Archived Reviews


Europeans Only


Laughing in black and white

– James Rampton, The Independent, 27 May 1998

Political comedy in this country died with the downfall of Mrs Thatcher. Bereft of their bete noire, comedians instead turned to surrealistic musings on the import of, say, Thunderbirds or Raleigh Choppers. In South Africa, on the other hand, political comedy is very much alive and kicking. The death of apartheid just gave comics fresh targets to take aim at.

South Africa's leading satirist, who spent years kicking against apartheid pricks, now finds himself attacking those who are post- rationalising their role in it. In his new show at the Tricycle, "Europeans Only" — a reference to the signs that were seen all over public places during the apartheid era — his vehicle of attack is Evita Bezuidenhout. Dripping with the sort of spangles and sparklers that wouldn't have looked out of place on Liberace, she is a woman who, if it ever became an Olympic event, could win a gold medal in self-justification.

After her questionable contribution to the apartheid regime, Evita has reinvented herself as a peace campaigner. She now claims to have clinched the South African peace accord by feeding all sides with a pudding that stuck their teeth together.
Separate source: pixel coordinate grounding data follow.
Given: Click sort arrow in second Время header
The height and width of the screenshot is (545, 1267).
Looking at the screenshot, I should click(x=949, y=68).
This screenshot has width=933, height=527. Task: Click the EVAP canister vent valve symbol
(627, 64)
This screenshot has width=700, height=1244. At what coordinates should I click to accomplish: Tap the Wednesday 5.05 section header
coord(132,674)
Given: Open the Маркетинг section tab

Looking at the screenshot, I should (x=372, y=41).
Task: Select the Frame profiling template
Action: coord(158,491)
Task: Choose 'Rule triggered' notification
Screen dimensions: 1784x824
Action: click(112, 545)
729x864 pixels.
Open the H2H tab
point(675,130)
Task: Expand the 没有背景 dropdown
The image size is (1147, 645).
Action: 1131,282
She is over here to offer Tony Blair the recipe for the Northern Ireland negotiations.

The problem is that Evita's new sheep's clothing keeps slipping to reveal her old wolf's incisors. "We don't want worldly goods like diamonds and gold," she declares with typical grandiosity. "We just want aesthetic things — like cheap servants." Later, Evita casts a worried glance at the servant preparing her food at the back of the stage: "Are you Xhosa? Thank heavens. I thought I had a Zulu behind me with a knife in her hand."

Just before the interval, she implores us to contribute to the charity stall in the foyer "for disadvantaged Afrikaners in Pretoria", before storming out to deal with her stroppy black driver. "I'm very good at negotiating with people like that. I have experience of talking to blacks," she asserts, drawing a pistol from her designer handbag.

But Evita does not just make jokes at the expense of white South Africans. At one point, she says of Nelson Mandela's long imprisonment: "He's very grateful we kept him away from Winnie all those years."

British politicians are not off-limits, either. Evita proudly states that in South Africa: "We've had four years of democracy now — you've just celebrated your first." And she reckons that Britons took to Nelson Mandela because "they hadn't seen a politician they could trust for such a long time".

Uys's show does not always make for a cosy evening out — one particularly chilling section about the treatment of black female anti-apartheid prisoners had me shifting uncomfortably in my seat. But "Europeans Only" reminds us that political comedy doesn't have to be a bludgeoning, blunt broadsword; it can be an implement sharp enough to slice biltong with.